I reached Division Street and thought about that Elliott Smith song that mentions driving up and down Division Street. After he died there appeared a shrine to him on the wall with the banana on it, on Division and 12th. It has this big banana, like the Warhol banana on the Velvet Underground album, and the legend reads "Art fills the void!" Well, obviously it doesn't always.

Driving up and down Division Street
I used to like it here
It just burns me out to remember...

For a short time I walked a block behind two young women walking hand in hand, and tried to put together a story about them that made sense. Lesbians? One drunk and supported by her friend? No, the hand-holding had a carefree aspect, not a staggering quality, their arms were swinging. None of my theories seemed quite right. Maybe just two friends acting silly. On a street of almost no traffic, a 1970's tan two-door Ford LTD pulled alongside me and the driver asked where Burnside was.

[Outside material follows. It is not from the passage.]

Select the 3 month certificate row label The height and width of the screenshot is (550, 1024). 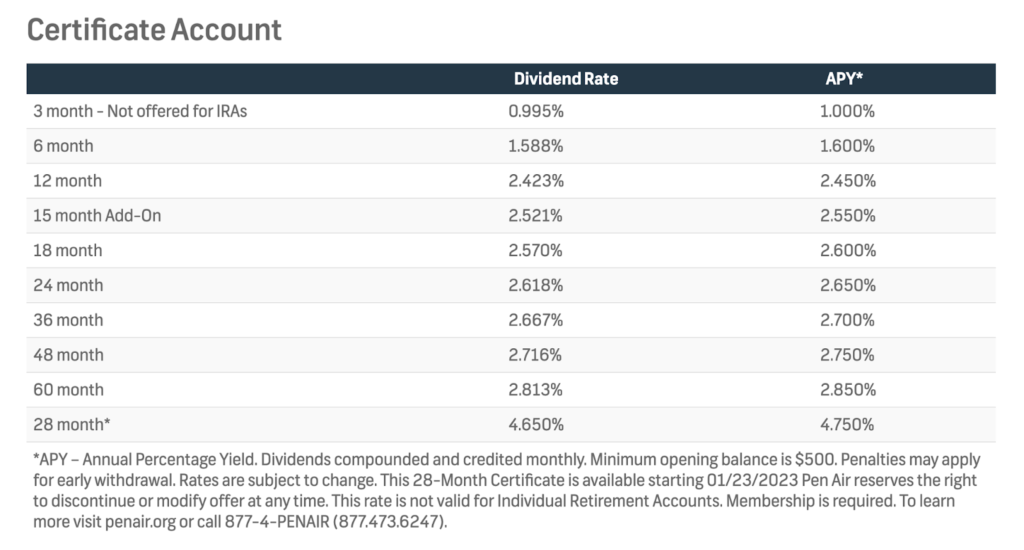[140, 111]
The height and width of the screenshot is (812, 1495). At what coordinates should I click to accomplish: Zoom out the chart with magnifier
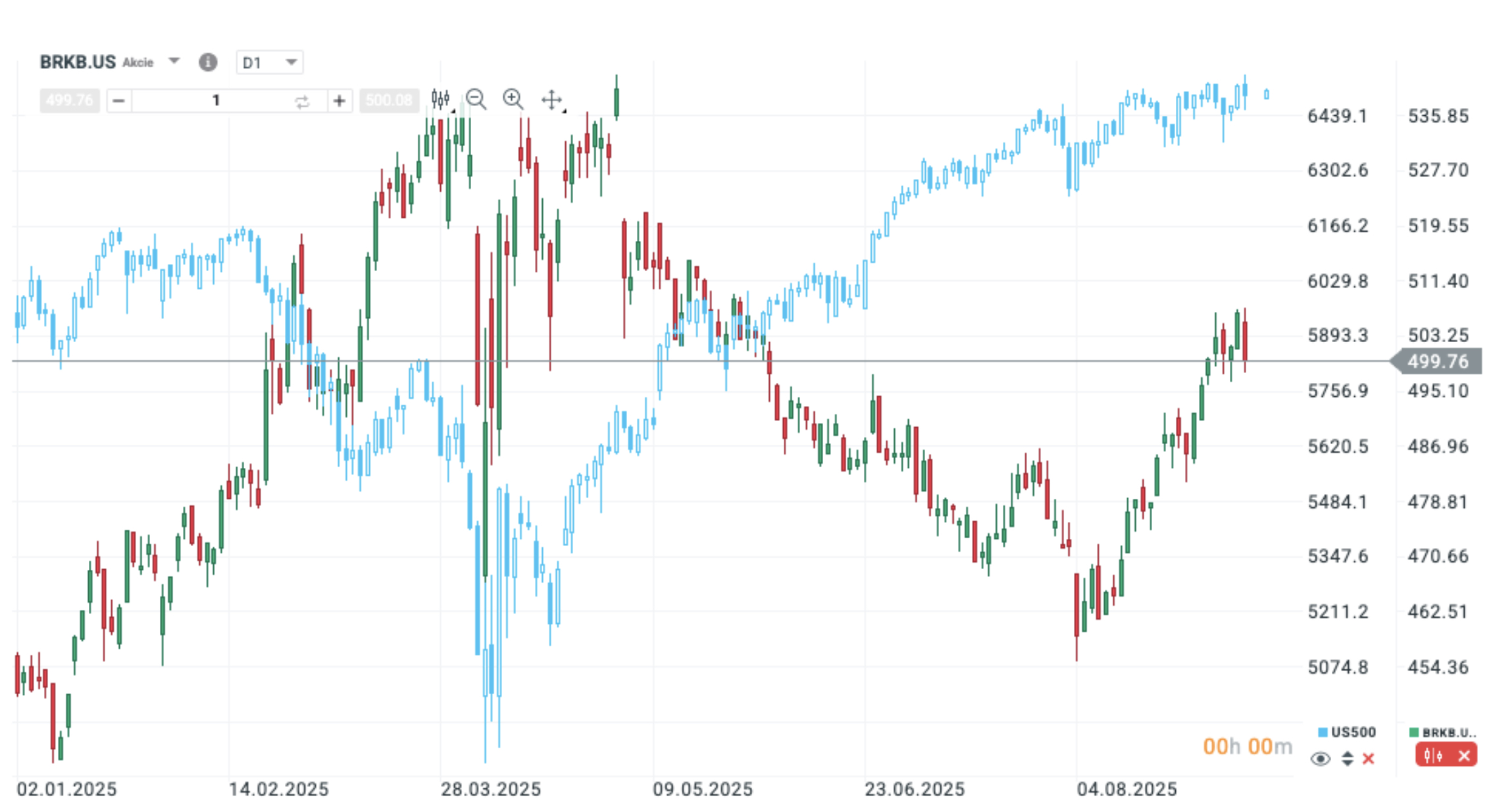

Some instinct made me doubt he needed to know but I told him anyway. He thanked me and sped off, pulling in with a screech a couple of blocks later at the obviously closed gas station. When the girls reached him, he spoke to them. As I got closer they got into his car and all three of them drove off together. Drunk lesbian hookers? Future murder victims?

A block later an old woman came toward me the other direction, she must have emerged from one of the houses when I was thinking about the girls and the LTD guy, and when she passed she said Merry Christmas. I accidently said "thanks, same to you" way too loudly and she recoiled.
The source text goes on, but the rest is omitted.